The abstract below, on whole-exome sequencing for inborn errors of immunity, gives a reason for using that method. Explain in one to three sentences why whole-exome sequencing was employed in the pilot study.

──────── EXERCISE PASSAGE

A single‐center pilot study in Malaysia on the clinical utility of whole‐exome sequencing for inborn errors of immunity

Primary immunodeficiency diseases refer to inborn errors of immunity (IEI) that affect the normal development and function of the immune system. The phenotypical and genetic heterogeneity of IEI have made their diagnosis challenging. Hence, whole‐exome sequencing (WES) was employed in this pilot study to identify the genetic etiology of 30 pediatric patients clinically diagnosed with IEI. The potential causative variants identified by WES were validated using Sanger sequencing. Genetic diagnosis was attained in 46.7% (14 of 30) of the patients and categorized into autoinflammatory disorders (n = 3), diseases of immune dysregulation (n = 3), defects in intrinsic and innate immunity (n = 3), predominantly antibody deficiencies (n = 2), combined immunodeficiencies with associated and syndromic features (n = 2) and immunodeficiencies affecting cellular and humoral immunity (n = 1). Of the 15 genetic variants identified, two were novel variants. Genetic findings differed from the provisional clinical diagnoses in seven cases (50.0%). This study showed that WES enhances the capacity to diagnose IEI, allowing more patients to receive appropriate therapy and disease management. Whole‐exome sequencing (WES) was employed in this pilot study to identify the genetic etiology of 30 Malaysian pediatric patients clinically diagnosed with inborn errors of immunity (IEI). This study demonstrated a diagnostic yield of 46.7% (14/30) and revealed a 50% discordance between the provisional clinical diagnosis and genetic diagnosis. Hence, the capacity to diagnose IEI has been enhanced using WES, allowing more patients to receive appropriate therapy and disease management.

────────────────
──────── ENTRIES SHOWN

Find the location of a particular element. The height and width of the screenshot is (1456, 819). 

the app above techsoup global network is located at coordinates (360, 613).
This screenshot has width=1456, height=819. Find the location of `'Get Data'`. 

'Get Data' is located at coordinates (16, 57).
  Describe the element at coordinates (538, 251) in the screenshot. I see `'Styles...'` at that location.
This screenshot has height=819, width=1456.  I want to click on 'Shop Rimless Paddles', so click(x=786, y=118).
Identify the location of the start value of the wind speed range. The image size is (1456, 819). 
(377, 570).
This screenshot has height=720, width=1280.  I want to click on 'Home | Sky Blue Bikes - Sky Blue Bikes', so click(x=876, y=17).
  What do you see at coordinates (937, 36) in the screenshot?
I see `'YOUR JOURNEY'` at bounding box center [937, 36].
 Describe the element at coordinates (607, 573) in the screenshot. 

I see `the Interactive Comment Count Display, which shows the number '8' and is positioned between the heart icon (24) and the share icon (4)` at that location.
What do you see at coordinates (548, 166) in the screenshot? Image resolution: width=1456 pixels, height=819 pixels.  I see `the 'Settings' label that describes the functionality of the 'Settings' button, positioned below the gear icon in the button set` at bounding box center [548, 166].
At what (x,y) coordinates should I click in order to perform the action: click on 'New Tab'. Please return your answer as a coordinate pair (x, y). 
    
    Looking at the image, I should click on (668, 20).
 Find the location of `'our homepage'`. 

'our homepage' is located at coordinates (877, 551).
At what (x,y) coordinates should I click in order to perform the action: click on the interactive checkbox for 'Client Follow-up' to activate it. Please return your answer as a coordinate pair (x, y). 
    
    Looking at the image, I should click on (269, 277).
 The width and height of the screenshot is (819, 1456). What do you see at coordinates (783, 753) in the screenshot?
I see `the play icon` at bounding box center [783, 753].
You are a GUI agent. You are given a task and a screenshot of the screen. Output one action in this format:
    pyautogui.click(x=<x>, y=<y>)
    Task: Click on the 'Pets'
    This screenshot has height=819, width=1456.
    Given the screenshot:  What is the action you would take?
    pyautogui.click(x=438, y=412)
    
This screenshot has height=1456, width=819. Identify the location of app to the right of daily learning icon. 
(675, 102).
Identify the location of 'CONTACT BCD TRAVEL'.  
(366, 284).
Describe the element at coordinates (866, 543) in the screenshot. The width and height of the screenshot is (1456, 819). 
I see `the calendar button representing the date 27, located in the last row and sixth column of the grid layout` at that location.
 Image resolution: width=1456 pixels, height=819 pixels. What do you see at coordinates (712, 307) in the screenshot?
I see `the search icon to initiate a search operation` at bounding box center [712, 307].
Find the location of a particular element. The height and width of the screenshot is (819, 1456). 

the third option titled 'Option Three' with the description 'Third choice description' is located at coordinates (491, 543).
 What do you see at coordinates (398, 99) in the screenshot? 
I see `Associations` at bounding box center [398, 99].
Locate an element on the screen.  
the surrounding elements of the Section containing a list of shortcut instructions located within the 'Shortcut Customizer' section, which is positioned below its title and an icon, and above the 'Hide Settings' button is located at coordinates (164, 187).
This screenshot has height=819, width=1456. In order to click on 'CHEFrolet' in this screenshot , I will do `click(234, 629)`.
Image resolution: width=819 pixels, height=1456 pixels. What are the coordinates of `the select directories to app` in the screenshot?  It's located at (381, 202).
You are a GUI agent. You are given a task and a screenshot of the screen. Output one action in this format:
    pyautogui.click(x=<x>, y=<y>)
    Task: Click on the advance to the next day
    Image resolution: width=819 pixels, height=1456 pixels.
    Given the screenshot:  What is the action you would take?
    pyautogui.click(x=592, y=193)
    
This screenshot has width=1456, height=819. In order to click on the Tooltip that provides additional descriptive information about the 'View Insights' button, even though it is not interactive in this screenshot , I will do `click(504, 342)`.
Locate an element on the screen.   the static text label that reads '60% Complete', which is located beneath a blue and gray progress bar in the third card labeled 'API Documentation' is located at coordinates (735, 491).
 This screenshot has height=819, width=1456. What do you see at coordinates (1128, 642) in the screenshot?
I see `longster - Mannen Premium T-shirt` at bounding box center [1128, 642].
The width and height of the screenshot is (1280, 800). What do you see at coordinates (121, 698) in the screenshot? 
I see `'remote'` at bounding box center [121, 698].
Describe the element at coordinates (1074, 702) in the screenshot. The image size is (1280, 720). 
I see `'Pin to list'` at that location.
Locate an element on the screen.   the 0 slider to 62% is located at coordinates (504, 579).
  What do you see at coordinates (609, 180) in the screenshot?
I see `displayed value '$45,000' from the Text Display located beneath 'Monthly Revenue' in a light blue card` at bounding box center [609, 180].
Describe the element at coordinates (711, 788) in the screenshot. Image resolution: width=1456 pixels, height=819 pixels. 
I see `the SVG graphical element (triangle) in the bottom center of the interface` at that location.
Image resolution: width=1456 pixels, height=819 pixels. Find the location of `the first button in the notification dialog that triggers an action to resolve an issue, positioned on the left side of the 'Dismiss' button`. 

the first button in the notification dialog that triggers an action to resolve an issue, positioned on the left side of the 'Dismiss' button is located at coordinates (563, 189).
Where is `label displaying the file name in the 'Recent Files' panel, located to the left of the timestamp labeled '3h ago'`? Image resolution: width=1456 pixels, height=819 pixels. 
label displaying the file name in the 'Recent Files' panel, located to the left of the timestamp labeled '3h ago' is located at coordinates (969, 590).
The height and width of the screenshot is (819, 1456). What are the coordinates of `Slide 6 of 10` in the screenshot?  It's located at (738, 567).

────────────────

**EXERCISE RESULT:**
Inborn errors of immunity vary widely in both their clinical features and their genetic causes, which makes them hard to diagnose. For that reason, the study used whole-exome sequencing to identify the genetic etiology of 30 pediatric patients clinically diagnosed with these disorders.